To jumpstart the development, he and Margrit donated $20 million to build what became Copia and were also founding donors for the Oxbow School across the river.
It took a while for a lot more to happen thanks to 9/11, a recession, the slow pace of completion of the flood project, and, more recently, earthquakes, fires and pestilence, but his vision is certainly being realized.
The Oxbow District has become as big an attraction as downtown Napa across the First Street Bridge, and there’s more to come.
As would be expected for a food-focused center with more than 20 vendors, changes are constant and normal at the Oxbow Public Market. Of late, however, there have been some interesting moves within the market, not just in and out.
It started with Vineyard 29’s Cru tasting room’s move to First Street Napa, opening up its space in the large metal building at the northwest corner on McKinstry.

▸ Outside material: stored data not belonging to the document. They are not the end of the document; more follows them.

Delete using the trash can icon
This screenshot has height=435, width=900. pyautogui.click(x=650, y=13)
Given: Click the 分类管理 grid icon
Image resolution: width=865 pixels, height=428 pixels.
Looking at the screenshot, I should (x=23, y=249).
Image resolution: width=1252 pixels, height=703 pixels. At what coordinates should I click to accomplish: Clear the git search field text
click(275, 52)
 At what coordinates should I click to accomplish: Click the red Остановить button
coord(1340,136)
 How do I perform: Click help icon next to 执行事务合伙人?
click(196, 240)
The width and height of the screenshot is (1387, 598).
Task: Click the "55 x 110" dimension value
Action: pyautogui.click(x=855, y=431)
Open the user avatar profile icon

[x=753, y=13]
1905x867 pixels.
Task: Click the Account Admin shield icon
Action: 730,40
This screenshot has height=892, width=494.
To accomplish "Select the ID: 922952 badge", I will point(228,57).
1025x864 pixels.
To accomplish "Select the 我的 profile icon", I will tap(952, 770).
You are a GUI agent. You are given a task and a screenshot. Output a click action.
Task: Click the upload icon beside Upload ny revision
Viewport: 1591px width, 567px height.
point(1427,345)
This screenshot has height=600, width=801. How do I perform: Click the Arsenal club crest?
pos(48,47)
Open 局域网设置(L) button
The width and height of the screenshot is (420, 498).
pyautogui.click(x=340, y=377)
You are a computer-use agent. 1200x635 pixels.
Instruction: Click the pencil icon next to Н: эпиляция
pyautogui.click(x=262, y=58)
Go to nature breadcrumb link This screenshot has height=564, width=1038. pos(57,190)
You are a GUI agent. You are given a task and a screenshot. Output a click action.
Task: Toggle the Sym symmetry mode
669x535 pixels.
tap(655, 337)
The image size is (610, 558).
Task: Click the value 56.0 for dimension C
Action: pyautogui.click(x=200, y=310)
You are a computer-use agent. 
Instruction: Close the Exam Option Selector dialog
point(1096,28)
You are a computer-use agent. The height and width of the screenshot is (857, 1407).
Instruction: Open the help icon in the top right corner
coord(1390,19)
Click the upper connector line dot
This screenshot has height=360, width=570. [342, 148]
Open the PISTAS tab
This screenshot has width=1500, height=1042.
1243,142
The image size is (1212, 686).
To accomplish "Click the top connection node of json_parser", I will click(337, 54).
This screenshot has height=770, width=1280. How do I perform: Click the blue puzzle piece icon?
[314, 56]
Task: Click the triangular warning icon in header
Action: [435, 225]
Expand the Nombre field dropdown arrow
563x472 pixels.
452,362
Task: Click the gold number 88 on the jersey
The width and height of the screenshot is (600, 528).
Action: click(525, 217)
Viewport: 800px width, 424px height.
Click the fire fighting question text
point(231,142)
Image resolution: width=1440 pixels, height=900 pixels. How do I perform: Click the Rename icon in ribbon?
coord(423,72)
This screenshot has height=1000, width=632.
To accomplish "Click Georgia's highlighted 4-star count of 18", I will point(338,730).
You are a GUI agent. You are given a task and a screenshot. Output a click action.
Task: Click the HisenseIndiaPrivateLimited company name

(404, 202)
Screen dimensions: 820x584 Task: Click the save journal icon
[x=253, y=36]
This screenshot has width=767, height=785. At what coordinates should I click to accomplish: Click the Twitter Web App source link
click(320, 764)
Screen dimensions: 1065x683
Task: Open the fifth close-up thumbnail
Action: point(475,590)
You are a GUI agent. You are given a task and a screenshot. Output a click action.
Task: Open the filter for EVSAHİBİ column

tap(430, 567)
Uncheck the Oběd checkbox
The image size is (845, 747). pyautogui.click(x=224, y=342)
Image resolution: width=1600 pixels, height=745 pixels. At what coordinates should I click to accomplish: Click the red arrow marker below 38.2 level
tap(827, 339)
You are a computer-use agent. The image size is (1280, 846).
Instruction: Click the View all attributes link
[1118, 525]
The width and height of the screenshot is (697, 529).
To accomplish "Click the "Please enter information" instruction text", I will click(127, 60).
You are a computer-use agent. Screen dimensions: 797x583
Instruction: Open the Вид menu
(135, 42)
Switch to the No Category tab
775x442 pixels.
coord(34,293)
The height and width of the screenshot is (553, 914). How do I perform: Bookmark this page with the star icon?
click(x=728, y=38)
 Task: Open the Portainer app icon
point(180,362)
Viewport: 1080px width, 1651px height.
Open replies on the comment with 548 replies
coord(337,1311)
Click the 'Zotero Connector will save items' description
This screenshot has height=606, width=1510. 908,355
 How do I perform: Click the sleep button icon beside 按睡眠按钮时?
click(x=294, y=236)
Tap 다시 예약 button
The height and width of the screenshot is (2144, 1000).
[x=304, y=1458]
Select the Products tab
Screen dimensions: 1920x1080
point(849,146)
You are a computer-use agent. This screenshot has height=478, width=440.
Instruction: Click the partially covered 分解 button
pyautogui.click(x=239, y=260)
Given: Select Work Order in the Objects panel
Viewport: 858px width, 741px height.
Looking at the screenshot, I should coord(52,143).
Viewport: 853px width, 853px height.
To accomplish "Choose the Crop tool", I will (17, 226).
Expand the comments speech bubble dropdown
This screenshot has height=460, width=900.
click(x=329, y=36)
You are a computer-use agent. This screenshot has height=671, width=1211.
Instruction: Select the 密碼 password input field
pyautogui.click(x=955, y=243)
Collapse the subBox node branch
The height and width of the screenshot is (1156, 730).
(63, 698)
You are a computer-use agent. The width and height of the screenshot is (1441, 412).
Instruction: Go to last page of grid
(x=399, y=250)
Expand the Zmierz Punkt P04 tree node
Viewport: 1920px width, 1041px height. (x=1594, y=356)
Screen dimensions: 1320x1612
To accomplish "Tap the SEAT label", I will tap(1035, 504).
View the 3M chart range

Fieldwork Brewing Company’s taproom moved out of the main market into that larger space along the Oxbow Commons.
In addition to getting a larger space, it also now offers foods, though you’re still welcome to bring your own from elsewhere in the market.
With space opening inside the main hall, Christopher and Martina Kostow of Charter Oak and Meadowood signed up to bring the “Jew-ish” Loveski deli there.
We’re all curious about how Jewish and how Jew-ish the famed chef of the three Michelin starred Restaurant at Meadowood will make it, but he promises at least some authenticity.
Loveski, by the way, was his family’s name before it somehow was changed in the immigration process (My name used to have two “s’s” in it in the Swedish fashion, in fact.)
They’re expecting it to open next month.
Last fall, Kitchen Door left its semi-separate space off the main market hall and is expected to open in First Street Napa in the old visitor center across from Compline soon.
That left an opening for Catherine Berger’s C Casa Taqueria to take over that space for a full cantina. It’s still a few months away, however.
The market hasn’t announced who will take the present C Casa booth yet.
Two other interesting changes are that Kara of Kara’s Cupcakes split her space to squeeze in rosé-focused Bar Lucia while 5 Dot Ranch went the other way, taking over the adjacent space formerly occupied by Three Twins Ice Cream and adding offerings besides eats (including ice cream and pastries) as Milestone Provisions.
I should also give a shout to the only non-food or beverage vendor in the Oxbow Public Market, Napa Bookmine, but even it sells lots of cookbooks, I suspect.
A lot has been happening in the Oxbow District outside the Oxbow Public market, too:
Napario is open on the Napa River a block south of the market. It’s a large garden, home furnishings, and clothing store combined with an event space with both well-ventilated inside room and a patio along the river.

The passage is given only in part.